School testing has been highly politicized in New Mexico in recent years, with each new governor replacing the state student assessments implemented by their predecessor. As a result of this political tug-of-war over testing, New Mexico students have had to take three different varieties of year-end assessments in the last decade, and educators have had to adapt to a new testing regime every few years. The constantly changing baseline means that policymakers do not have good longitudinal data about how New Mexico students are performing over time.

A certain level of student testing is mandated by federal law. However, states including Florida, Georgia, and Louisiana have begun to move away from single, year-end, “summative” tests and replace them with interim assessments, a series of three shorter tests given to students at the beginning, middle, and end of the school year.

Interim assessments can give students, teachers, parents, and principals timely feedback about how students are doing as the school year progresses and provide a better window into student growth over the course of a year, which in turn also gives teachers and principals a better sense of how teachers are doing in terms of growing their students’ skills and knowledge during the year.

Interim assessments also reduce the stakes and stress of tests for students by spreading out testing into several shorter exam periods over the course of the year, rather than concentrating preparation and test-taking into a marathon session at the end of the year. They also have the potential to reduce testing time.

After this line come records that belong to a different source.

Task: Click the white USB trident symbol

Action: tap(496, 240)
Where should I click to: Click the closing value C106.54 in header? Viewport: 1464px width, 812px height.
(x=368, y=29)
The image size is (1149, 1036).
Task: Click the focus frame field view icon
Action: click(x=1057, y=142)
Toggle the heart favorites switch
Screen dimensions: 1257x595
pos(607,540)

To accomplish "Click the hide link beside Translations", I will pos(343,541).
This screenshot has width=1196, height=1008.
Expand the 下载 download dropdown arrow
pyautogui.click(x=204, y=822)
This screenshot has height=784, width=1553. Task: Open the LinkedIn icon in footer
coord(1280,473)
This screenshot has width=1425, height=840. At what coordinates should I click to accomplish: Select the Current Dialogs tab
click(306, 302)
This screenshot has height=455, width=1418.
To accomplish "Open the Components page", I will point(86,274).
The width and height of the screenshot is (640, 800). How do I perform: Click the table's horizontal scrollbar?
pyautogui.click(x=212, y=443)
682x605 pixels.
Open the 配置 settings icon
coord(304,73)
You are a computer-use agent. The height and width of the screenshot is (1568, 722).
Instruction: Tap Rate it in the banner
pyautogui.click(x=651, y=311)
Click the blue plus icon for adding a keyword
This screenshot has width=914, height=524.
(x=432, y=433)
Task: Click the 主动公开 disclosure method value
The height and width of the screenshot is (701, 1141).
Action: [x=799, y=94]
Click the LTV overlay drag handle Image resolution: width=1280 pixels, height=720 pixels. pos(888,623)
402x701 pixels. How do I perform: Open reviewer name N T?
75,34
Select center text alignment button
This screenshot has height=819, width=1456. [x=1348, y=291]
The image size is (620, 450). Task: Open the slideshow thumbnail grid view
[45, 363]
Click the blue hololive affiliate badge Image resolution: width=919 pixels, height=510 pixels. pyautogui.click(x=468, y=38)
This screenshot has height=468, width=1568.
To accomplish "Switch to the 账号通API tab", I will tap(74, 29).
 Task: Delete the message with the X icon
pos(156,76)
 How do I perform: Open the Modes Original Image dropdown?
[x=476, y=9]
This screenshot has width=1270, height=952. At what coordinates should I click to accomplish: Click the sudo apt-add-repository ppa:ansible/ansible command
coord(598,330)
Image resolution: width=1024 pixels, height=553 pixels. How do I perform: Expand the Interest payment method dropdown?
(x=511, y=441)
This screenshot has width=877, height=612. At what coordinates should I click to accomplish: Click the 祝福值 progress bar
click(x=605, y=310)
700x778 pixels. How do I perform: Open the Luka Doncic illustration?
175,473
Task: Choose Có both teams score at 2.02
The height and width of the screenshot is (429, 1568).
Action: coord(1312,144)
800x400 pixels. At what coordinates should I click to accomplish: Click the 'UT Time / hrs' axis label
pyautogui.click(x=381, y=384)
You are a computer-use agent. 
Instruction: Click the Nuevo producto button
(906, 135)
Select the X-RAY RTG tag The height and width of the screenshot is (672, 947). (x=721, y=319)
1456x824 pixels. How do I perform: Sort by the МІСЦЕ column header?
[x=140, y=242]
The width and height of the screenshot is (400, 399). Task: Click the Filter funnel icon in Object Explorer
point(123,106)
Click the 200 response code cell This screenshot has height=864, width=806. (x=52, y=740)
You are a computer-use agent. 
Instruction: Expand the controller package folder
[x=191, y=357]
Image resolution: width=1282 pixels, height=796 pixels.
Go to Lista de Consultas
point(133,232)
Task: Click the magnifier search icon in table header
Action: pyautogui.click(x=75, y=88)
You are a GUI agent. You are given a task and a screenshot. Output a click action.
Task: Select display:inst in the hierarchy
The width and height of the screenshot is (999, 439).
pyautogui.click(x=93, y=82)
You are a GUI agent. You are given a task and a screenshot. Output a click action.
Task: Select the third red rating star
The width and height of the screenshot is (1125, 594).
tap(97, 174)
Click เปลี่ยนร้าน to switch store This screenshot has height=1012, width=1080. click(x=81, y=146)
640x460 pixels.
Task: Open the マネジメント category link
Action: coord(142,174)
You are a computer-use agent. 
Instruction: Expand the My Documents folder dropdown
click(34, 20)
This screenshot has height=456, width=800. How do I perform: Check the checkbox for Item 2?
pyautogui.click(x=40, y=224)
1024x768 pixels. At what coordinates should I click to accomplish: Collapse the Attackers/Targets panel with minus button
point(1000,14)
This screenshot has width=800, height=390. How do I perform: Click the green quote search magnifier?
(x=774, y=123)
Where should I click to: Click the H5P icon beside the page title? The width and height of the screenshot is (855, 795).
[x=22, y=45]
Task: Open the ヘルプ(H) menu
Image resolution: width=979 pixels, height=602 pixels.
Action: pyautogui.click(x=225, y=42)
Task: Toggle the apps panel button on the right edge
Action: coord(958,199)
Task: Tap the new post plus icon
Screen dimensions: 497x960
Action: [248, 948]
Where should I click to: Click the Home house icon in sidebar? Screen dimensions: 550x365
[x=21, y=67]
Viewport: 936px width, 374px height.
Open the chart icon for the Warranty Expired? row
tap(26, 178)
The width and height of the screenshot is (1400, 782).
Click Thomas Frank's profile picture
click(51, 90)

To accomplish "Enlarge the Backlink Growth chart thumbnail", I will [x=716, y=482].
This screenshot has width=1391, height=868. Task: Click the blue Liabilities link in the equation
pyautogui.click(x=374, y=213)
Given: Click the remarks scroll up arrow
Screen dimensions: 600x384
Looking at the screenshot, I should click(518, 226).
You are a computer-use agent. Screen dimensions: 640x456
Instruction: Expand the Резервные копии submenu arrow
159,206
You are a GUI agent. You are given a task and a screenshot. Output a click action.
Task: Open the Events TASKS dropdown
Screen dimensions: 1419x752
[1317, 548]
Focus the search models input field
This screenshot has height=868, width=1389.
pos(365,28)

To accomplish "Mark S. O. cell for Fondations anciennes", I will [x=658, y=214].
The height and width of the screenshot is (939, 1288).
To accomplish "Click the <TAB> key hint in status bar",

The legislature and governor should update New Mexico’s assessment law to replace the summative assessment with interim assessments, and require that teachers, parents, and students receive the results of those interim assessments in a timely manner so that they can act on them.

In addition, another reform that would help drain the politics out of student testing would be to make it more difficult to change the tests on a political whim. This could be accomplished by establishing a process in law that must be followed before a state assessment is replaced. The process should involve notice and a public hearing and comment period, as well as an evaluation by an independent third-party organization that examines how well the existing assessment is achieving goals such as fairness, accuracy, equity, and cultural responsiveness, as well as potential improvements and alternatives.

The legislature and governor should enact a law establishing a thorough, merit-based process that must be followed before state assessments are changed.